**PROBLEM DESCRIPTION**
In the entries below, find the line with "Task: Click the" and the line with "The width and"; reproduce those two lines and all lines between them exactly, without pictures.

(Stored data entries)
--------

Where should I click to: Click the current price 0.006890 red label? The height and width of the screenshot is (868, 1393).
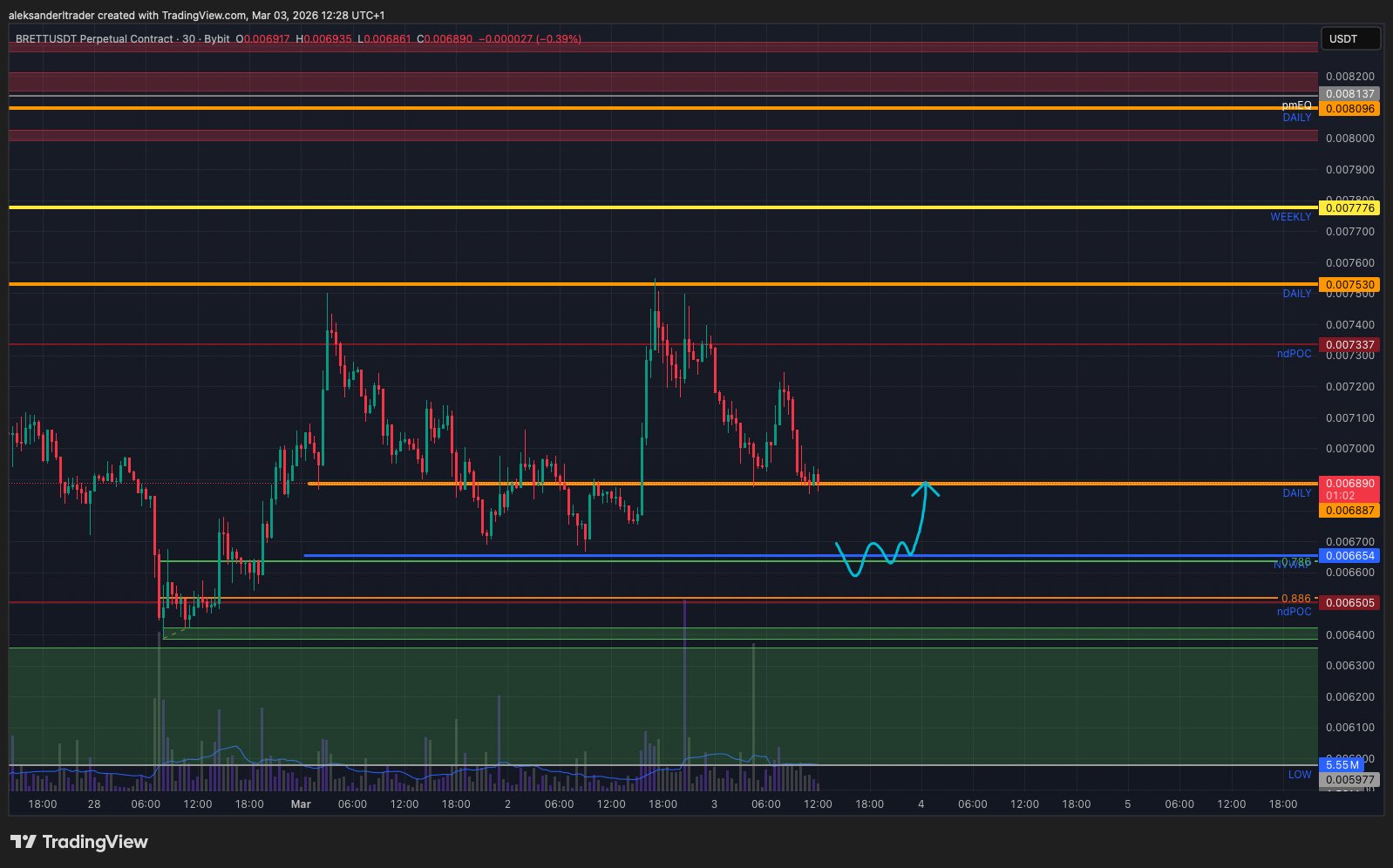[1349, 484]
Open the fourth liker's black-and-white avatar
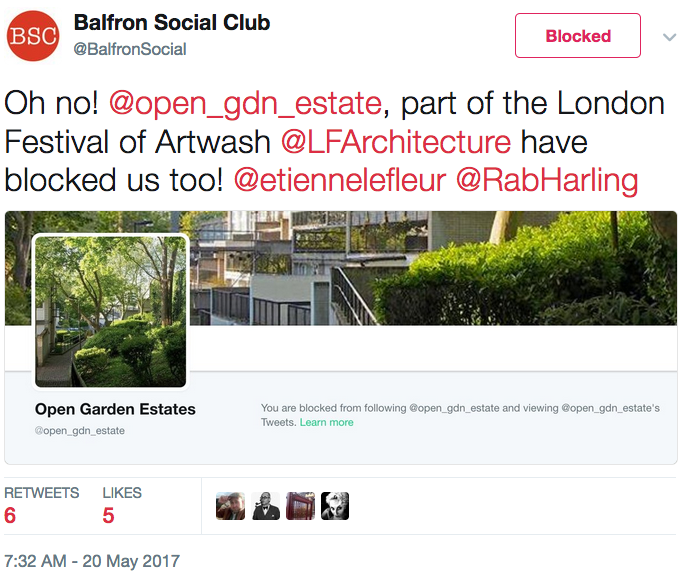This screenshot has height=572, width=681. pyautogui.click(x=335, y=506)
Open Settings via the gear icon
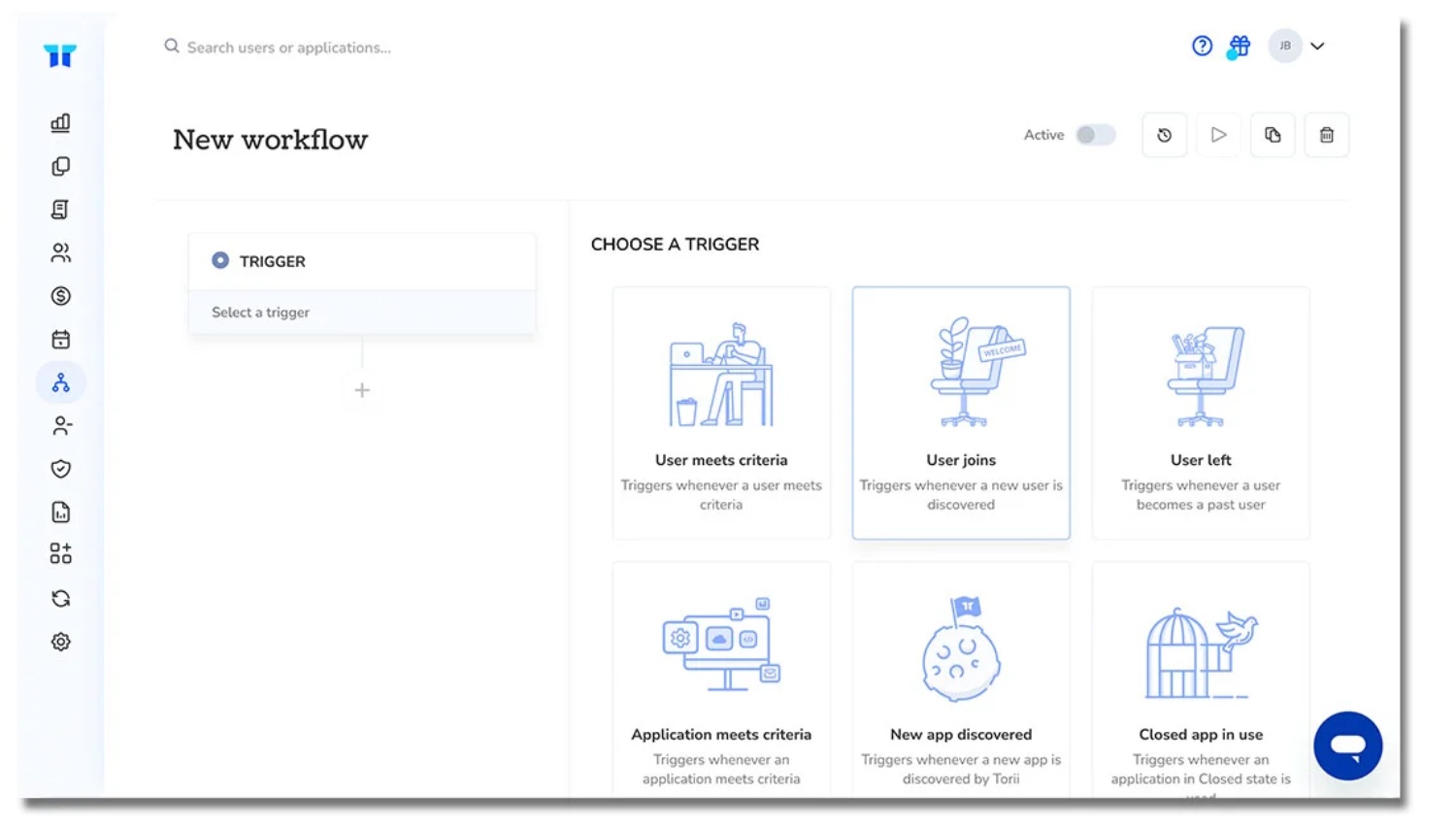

--------

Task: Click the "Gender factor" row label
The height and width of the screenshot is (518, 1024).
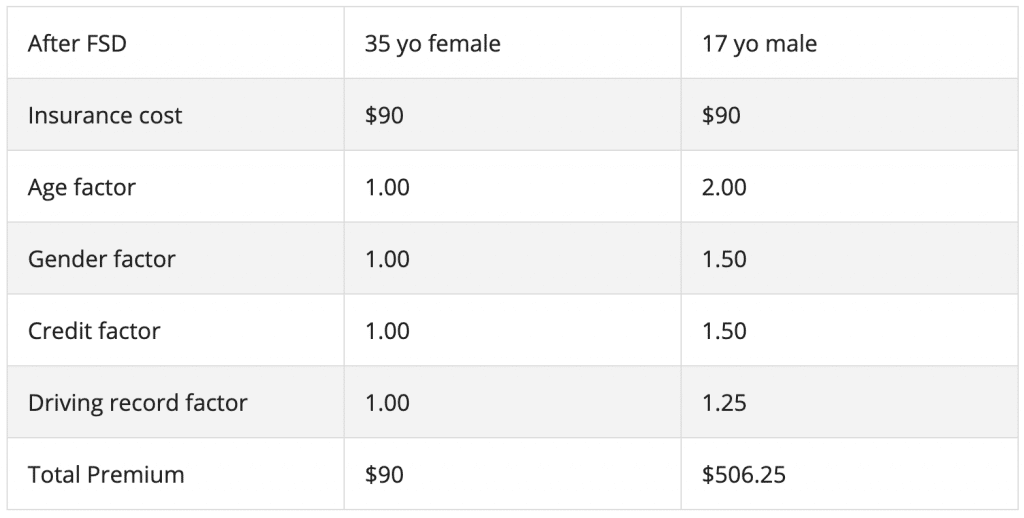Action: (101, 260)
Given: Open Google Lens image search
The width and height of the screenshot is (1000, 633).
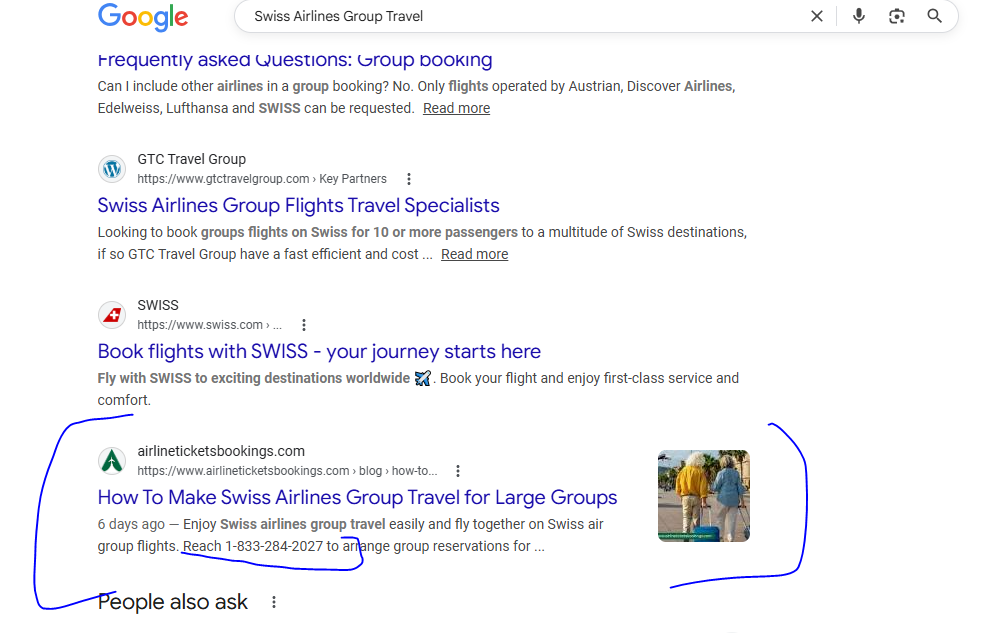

--------

**RESULT OF THIS EXERCISE**
Task: Click the "Gender factor" row label
The height and width of the screenshot is (518, 1024).
Action: (101, 260)
Given: Open Google Lens image search
The width and height of the screenshot is (1000, 633).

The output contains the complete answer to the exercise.